Observational Overfitting in Reinforcement Learning
23 Jan 2020Introduction
-
The paper studies observational overfitting: The phenomenon where an agent overfits to different observation spaces even though the underlying MDP remains fixed.
-
Unlike other works, the “background information” (in the pixel space) is correlated with the progress of the agent (and is not just noise).
Setup
-
Base MDP $M = (S, A, R, T)$ where $S$ is the state space, $A$ is the action space, $R$ is the reward function, and $T$ is the transition dynamics.
-
$M$ is parameterized using $\theta$. In practice, it means introducing an observation function $\phi_{\theta}$ ie $M_{\theta} = (M, \phi_{\theta})$.
-
A distribution over $\theta$ defines a distribution over the MDPs.
-
The learning agent has access to the pixel space observations and not the state space observations.
-
Generalization gap is defined as $J_{\theta}(\pi) - J_{\theta^{train}}(\pi)$ where $\pi$ is the learning agent, $\theta$ is the distribution over all the observation functions, $\theta^{train}$ is the distribution over the observation functions corresponding to the training environments. $J_{\theta}(\pi)$ is the average reward that the agent obtains over environments sampled from $M_{\theta}$.
-
$\phi_{\theta}$ considers two featurs - generalizable (invariant across $\theta$) and non-generalizable (depends on $\theta$) ie $\phi_{\theta}(s) = concat(f(s), g_{\theta}(s))$ where $f$ is the invariant function and $g$ is the non-generalizable function.
-
The problem is set up such that “explicit regularization” can easily solve it. The focus is on understanding the effect of “implicit regularization”.
Experiments
Overparameterized LQR
-
LQR is used as a proxy for deep RL architectures given its advantages like enabling exact gradient descent.
-
The functions are parameterized as follows:
-
$f(s) = W_c(s)$
-
$g_{\theta}(s) = W_{\theta}(s)$
-
-
Observation at time $t$ , $o_t$, is given as $[W_c W_{\theta}]^{-1} s_t$.
-
Action at time $t$ is given as $a_t = K o_{t}$ where $K$ is the policy matrix.
-
Dimensionality:
- state $s$: $d_{state}$ 100
- $f(s)$: $d_{state}$ 100
- $g_{\theta}(s)$: $d_{noise}$ 100
- observation $o$: $d_{state}$ + $d_{noise}$ 1100
-
In case of training on just one environment, multiple solutions exist, and overfitting happens.
-
Increasing $d_{noise}$ increases the generalization gap.
-
Overparameterizing the network decreases the generalization gap and also reduces the norm of the policy.
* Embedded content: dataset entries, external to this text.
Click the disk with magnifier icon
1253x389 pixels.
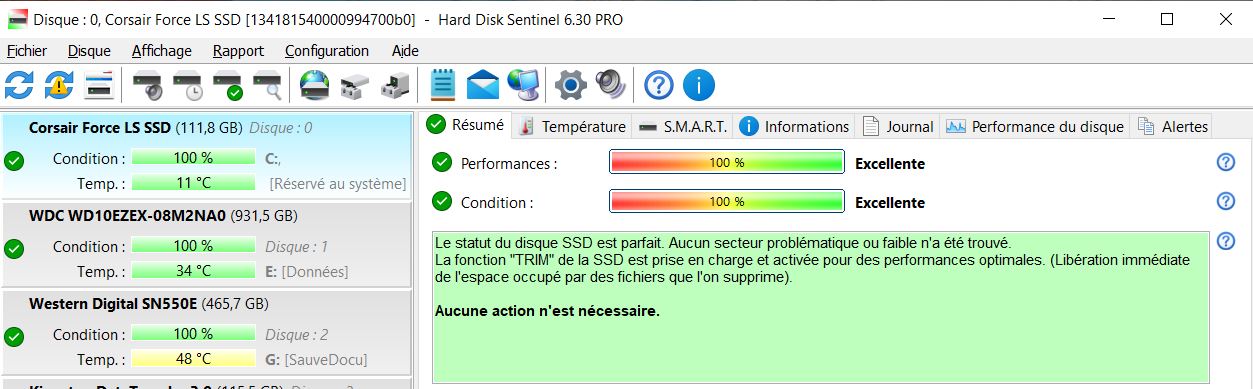pyautogui.click(x=267, y=85)
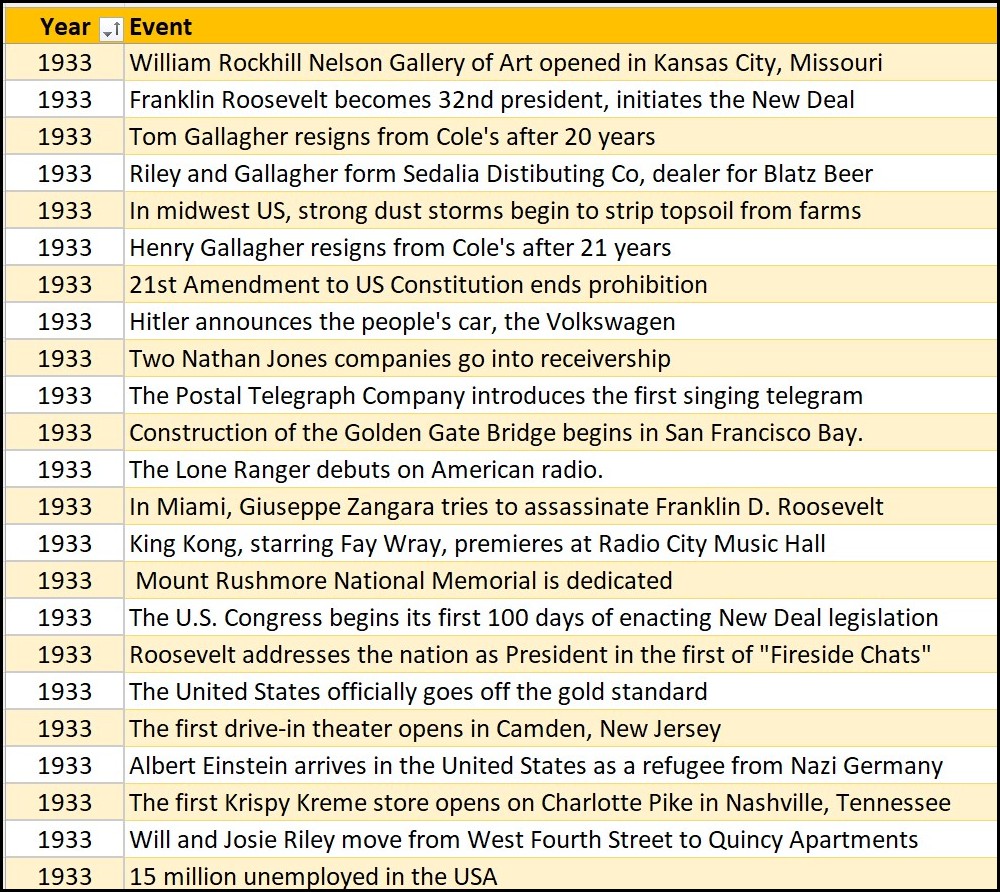This screenshot has width=1000, height=892.
Task: Click the year cell beside Albert Einstein event
Action: pos(65,766)
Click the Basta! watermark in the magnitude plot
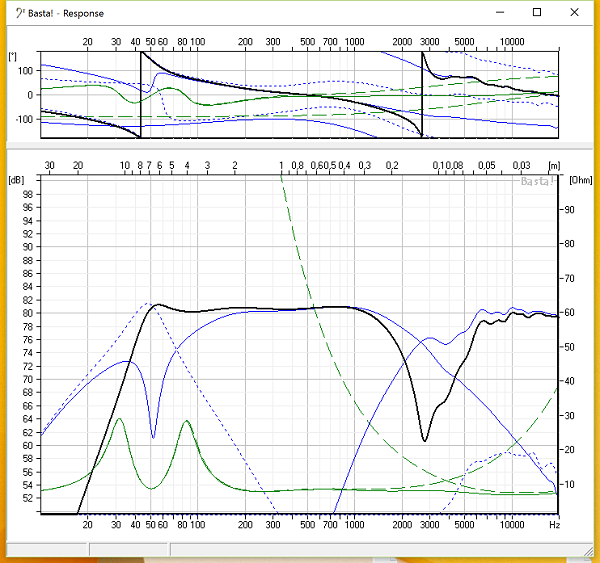 click(x=538, y=181)
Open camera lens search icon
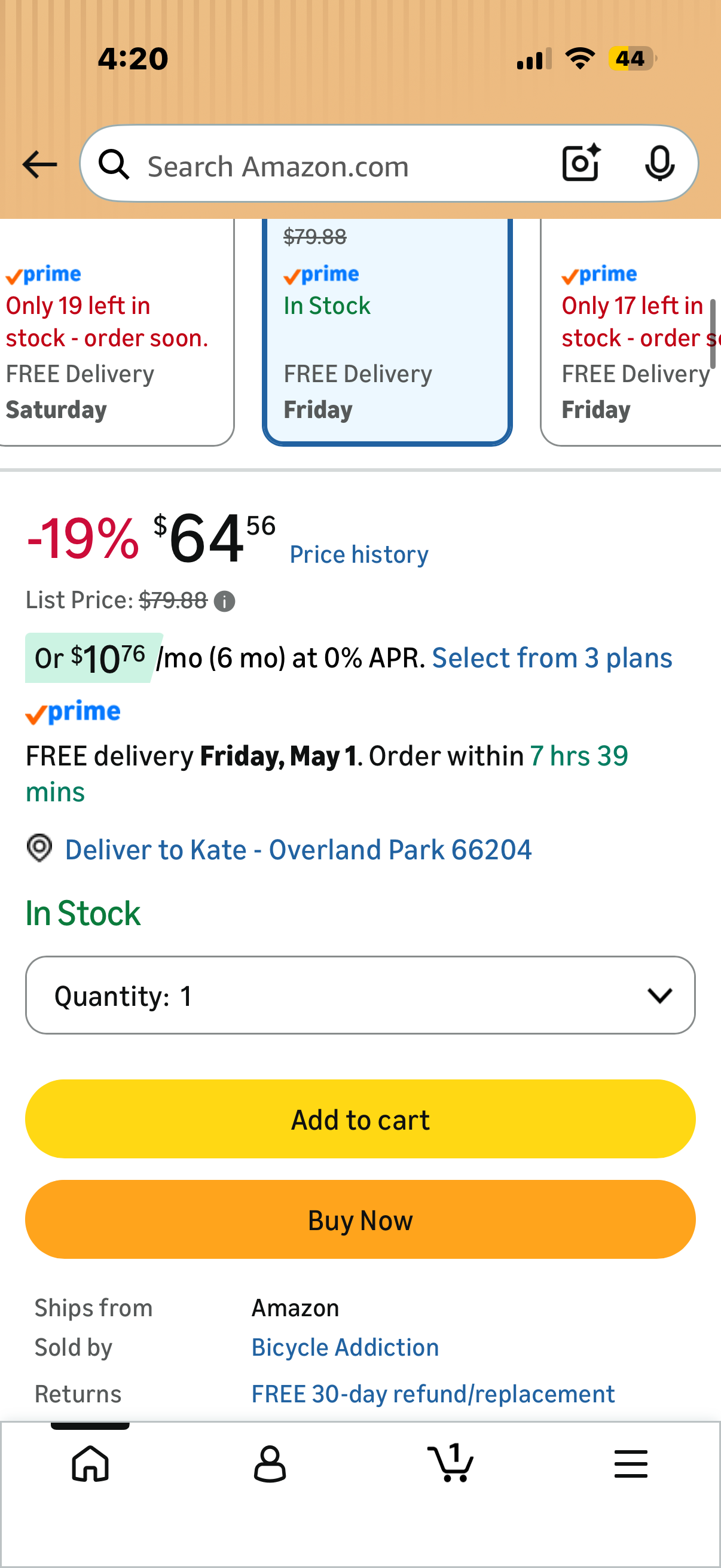This screenshot has height=1568, width=721. 581,163
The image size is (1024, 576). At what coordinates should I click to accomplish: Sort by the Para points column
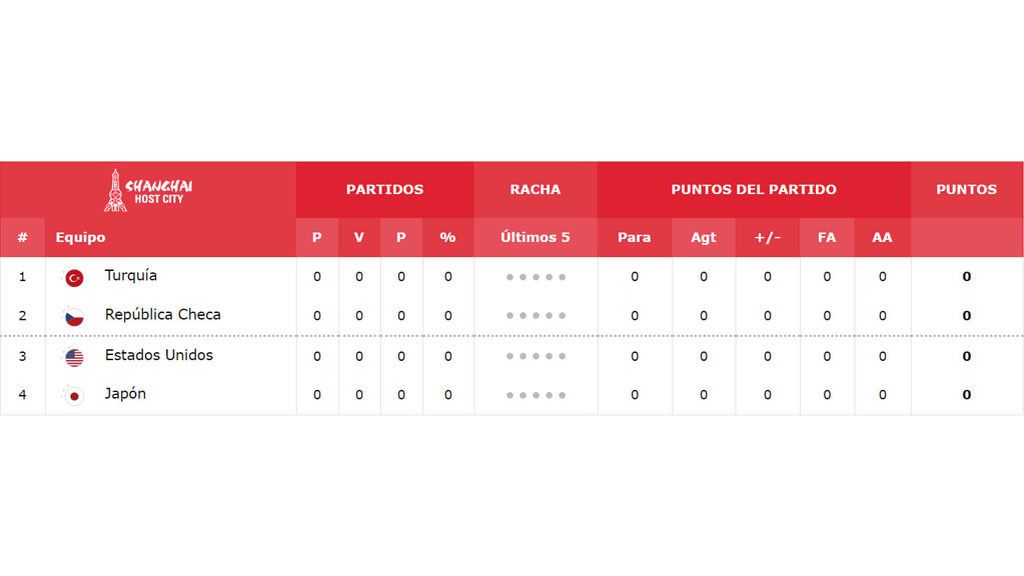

Projected Gym Environments
-
The base MDP is the Gym Environment.
-
$M_{\theta}$ is generated as before.
-
Increasing both width and depth for basic MLPs improves generalization.
-
Generalization also depends on the choice of activation function, residual layers, etc.
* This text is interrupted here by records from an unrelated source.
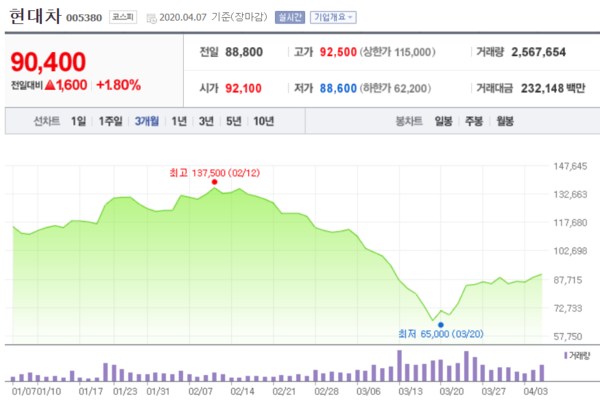Toggle the 실시간 button

click(290, 17)
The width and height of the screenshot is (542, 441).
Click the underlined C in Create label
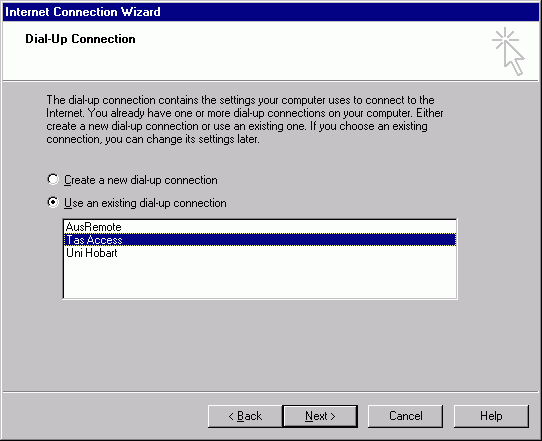(68, 180)
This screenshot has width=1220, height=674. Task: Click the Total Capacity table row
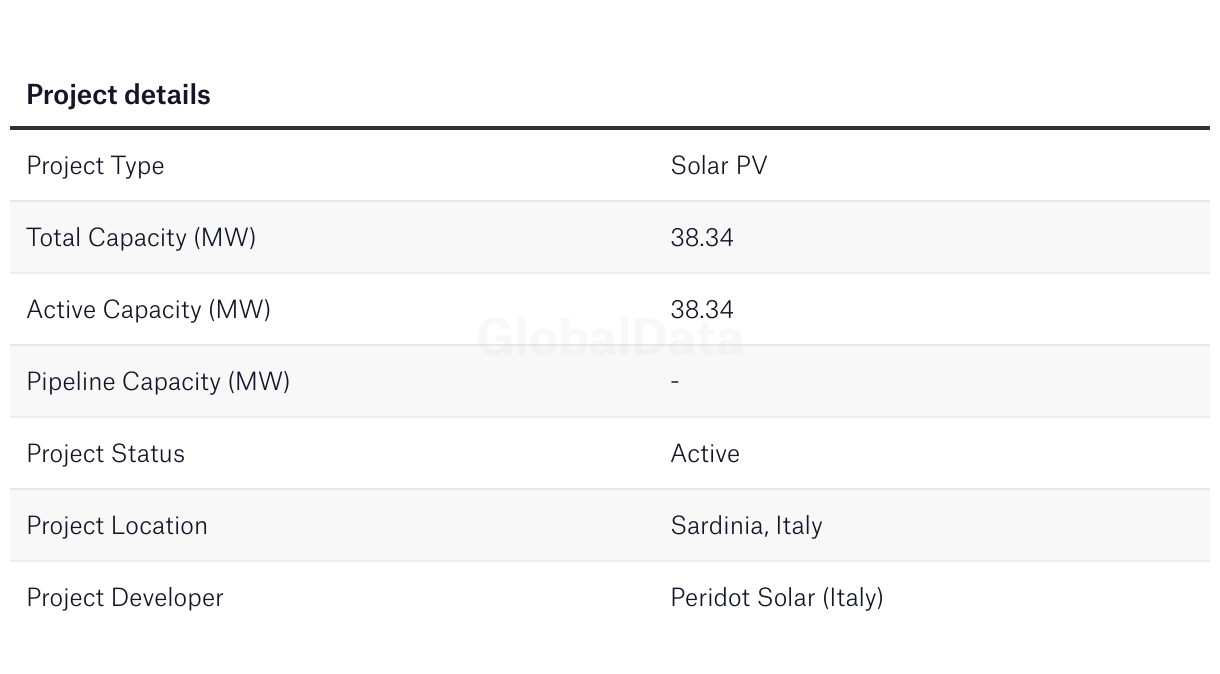(x=610, y=238)
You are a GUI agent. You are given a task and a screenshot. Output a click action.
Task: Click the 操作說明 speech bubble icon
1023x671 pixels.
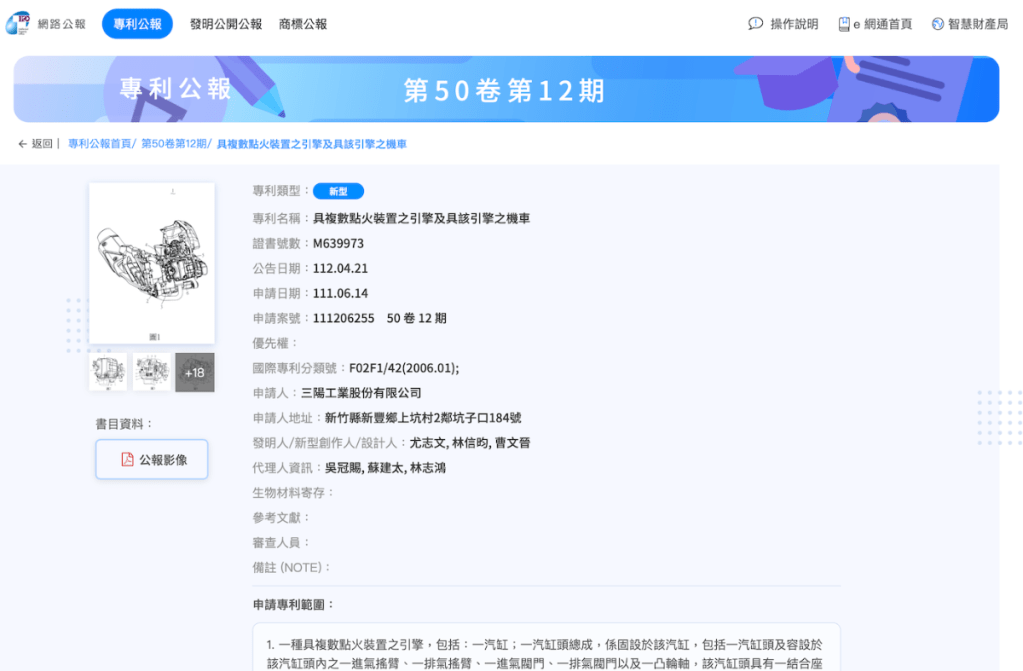click(x=756, y=24)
Deconvolutional Projections
-
In the Gym environment, the actual state is projected to a larger vector and reshaped into an 84x84 tensor (image).
-
The image from $f$ is concatenated with the image from $g$. This setup is referred to as the Gym-Deconv.
-
The relative order of performance between NatureCNN, IMPALA, and IMPALA-Large (on both CoinRun and Gym-Deconv) is the same as the order of the number of parameters they contain.
-
In an ablation, the policy is given access to only $g_{\theta}(s)$, which makes it impossible for the model to generalize. In this test of memorization capacity, implicit regularization seems to reduce the memorization effect.
Overparameterization in CoinRun
-
The pixel space observation in CoinRun is downsized from 64x64 to 32x32 and flattened into a vector.
-
In CoinRun, the dynamics change per level, and the noisy “irrelevant” features change location across the 1D input, making this setup more challenging than the previous ones.
-
Overparameterization improves generalization in this scenario as well.